_Task statement_.
Only the final stretch of the data is wanted: reproduce the line containing "المنوفية - شبين الكوم (646, 1784)" and each line after it, exactly.

===

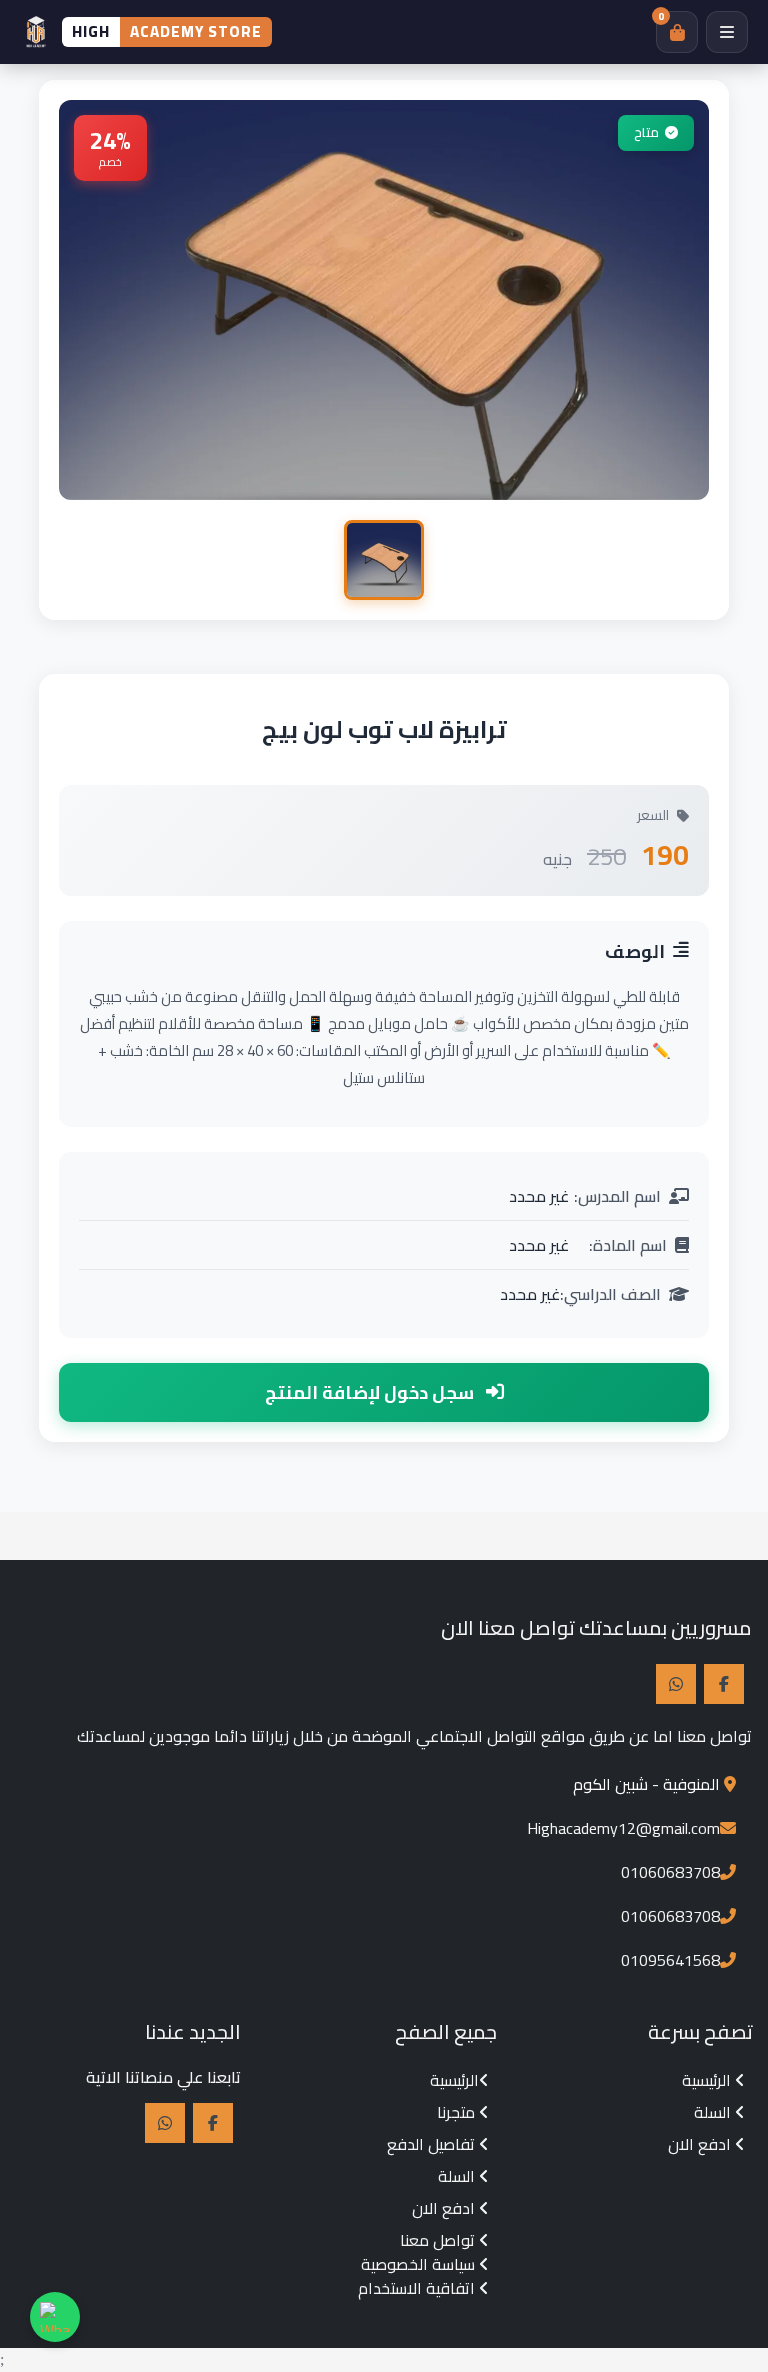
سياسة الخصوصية (420, 2264)
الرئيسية (708, 2080)
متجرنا (458, 2112)
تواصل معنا (439, 2240)
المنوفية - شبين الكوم (646, 1784)
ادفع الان (701, 2144)
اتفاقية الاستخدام (418, 2288)
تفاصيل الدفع (433, 2144)
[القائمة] (727, 32)
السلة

===

_Solution_.
المنوفية - شبين الكوم (646, 1784)
ادفع الان (701, 2144)
اتفاقية الاستخدام (418, 2288)
تفاصيل الدفع (433, 2144)
[القائمة] (727, 32)
السلة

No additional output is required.